Lachlan Gunn, who heads up the European ATM Security Team, says POS skimming in retail is a growing concern in Europe as well. "Skimming at unattended self-service terminals has been fairly widely reported at petrol stations, railway ticket machines and parking ticket machines," he says.
Fraudsters typically compromise card readers and PIN pads via two methods. One method uses a physical overlay that skims card details while a nearby camera captures PINs as they're entered on the PIN pad. The other method requires the attacker to replace the PIN pad with one that's been manipulated to record details or compromise the PIN pad by opening it and adding chips that record or wirelessly transmit details as their entered.
According to Save Mart's website, tampered card-readers at self-service checkout lanes in 19 Lucky Supermarkets locations and one Save Mart store were discovered during routine maintenance. When the tampering occurred and the type of device or method used to compromise the terminals was not explained. But Save Mart says it has replaced readers on all of the affected terminals and has added additional security to POS card readers in all of its 234 locations soon after the tampering was discovered.
McAfee consultant Robert Siciliano says most retailers fail to focus on real-world security threats, like skimming. "Merchants are spending their energy just barely being [PCI] compliant, but far too many aren't even that," he says.
PCI PTS: A Hollow Solution?
Andrew Jamieson, technical manager with Witham Laboratories, an independent provider of information security evaluations and consulting to organizations throughout Asia-Pacific, says PCI-DSS compliance can protect card readers, if they aren't swapped. And full compliance with version 3.1 of the PCI PIN Transaction Security requirements, passed in May 2010 by the PCI Security Standards Council, likely would have prevented the Save Mart compromise. "If the data is being transmitted in the clear out of the device, compromise can occur," he says.
See Also: Unified SASE: The Third Era of Network Security
If readers contain a secure-reading-and-exchange of data module, then card data is encrypted even after it leaves the POS.

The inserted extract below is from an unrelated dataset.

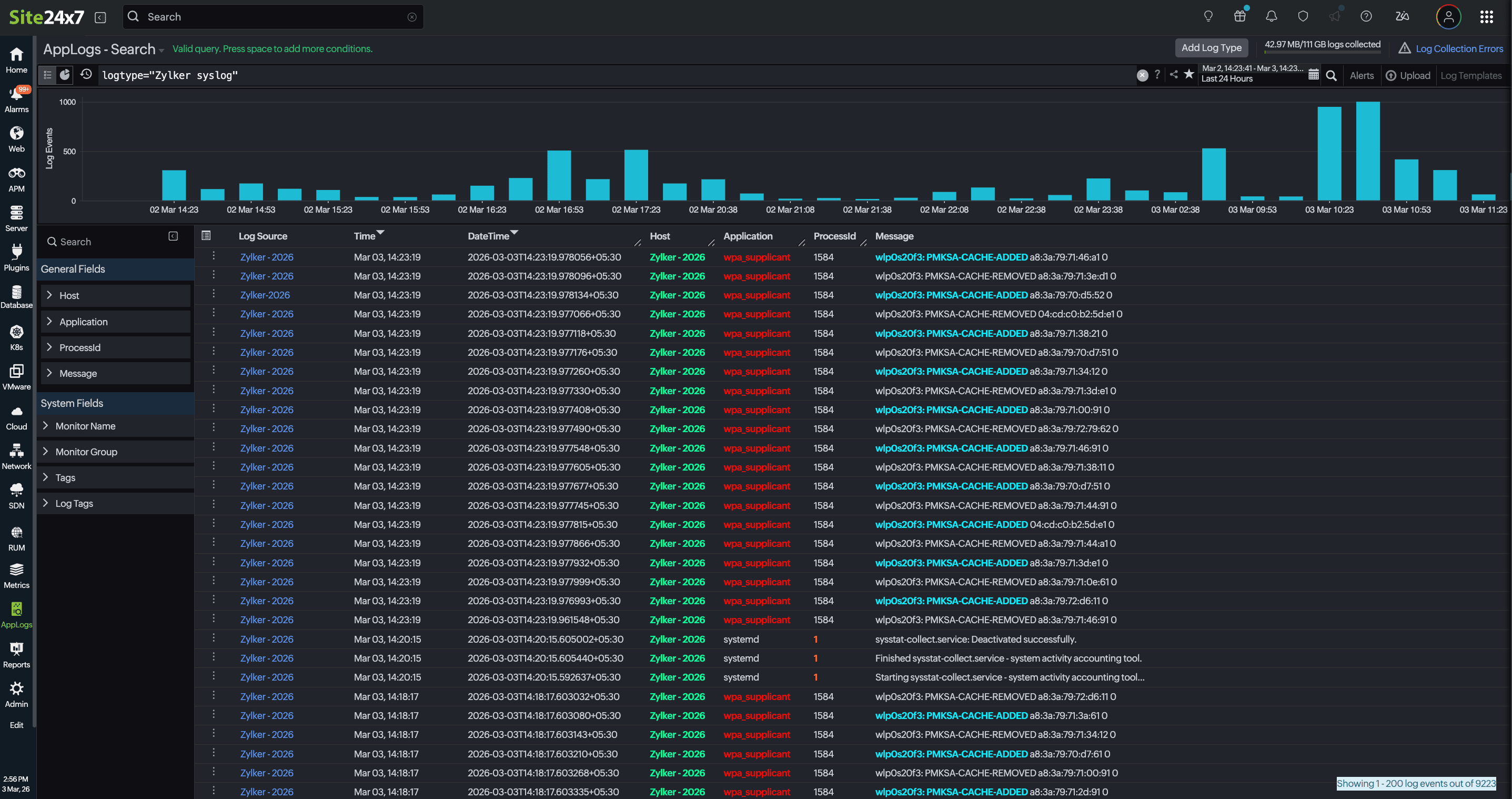Click the Add Log Type button
The width and height of the screenshot is (1512, 799).
coord(1212,47)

Jeremy King, European regional director for the PCI Security Standards Council, says the PCI PTS standard encompasses unattended terminals, and security guidance for merchants is included in the standard. He also suggests retailers invest in emerging technology designed to thwart skimming attacks at self-service devices, like the ones compromised at Save Mart.
"There are anti-skimming devices now becoming available that can detect the presence of a skimming device, because a lot of the skimmers these days, they tend to transmit the data," even if they are installed inside terminals, hidden from view. [See An End to Pay-At-The-Pump Skimming?]

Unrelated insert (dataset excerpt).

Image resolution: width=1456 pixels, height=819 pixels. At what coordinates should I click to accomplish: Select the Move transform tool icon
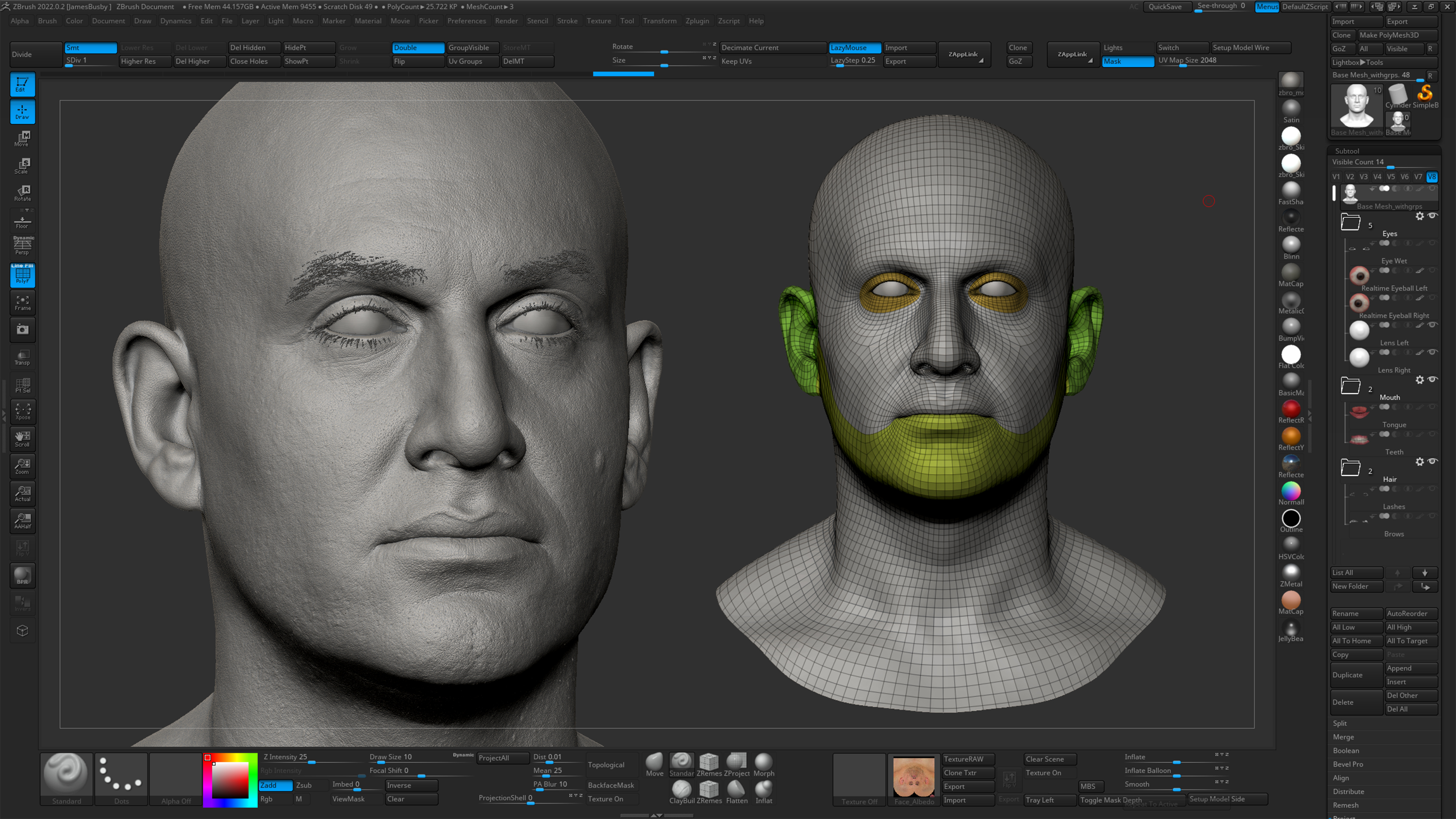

But other experts disagree.
Martin McKeay, a former PCI quality security assessor who now works on the security intelligence team at web-security provider Akamai, says PCI-DSS and PCI PTS do not address PIN pad security. "PTS might offer some protection against the attacks on Save Mart, but it is a companion compliance measure to PCI-DSS, not something that merchants are responsible for complying with," he says. "PTS covers the software and hardware of PIN pad devices and offers suggestions of how merchants should implement them, but the PCI-DSS has very little guidance or compliance guidelines that have to be followed and assessed at the merchant sites."
Transmissions from the PIN pad should be encrypted, and PTS requirements do support the encryption of data in motion. But as McKeay points out, the Save Mart breach appears to have resulted from a compromise of the PIN pads and card readers themselves, not the network. "If the PIN pad is compromised, no level of encryption at the network level is going to safeguard the credit card data," he says. "PTS would only offer limited defense against compromising the device directly."
Mike Urban, who oversees product management for Fiserv's Financial Crimes division, says PCI has prevented criminals from hacking into transaction environments. But fraudsters have gotten around this by capturing card data before it is secured at the terminal. "This is another reason for the U.S. to push forward on the migration to chip and PIN [or the Europay, MasterCard, Visa standard] technology," he says.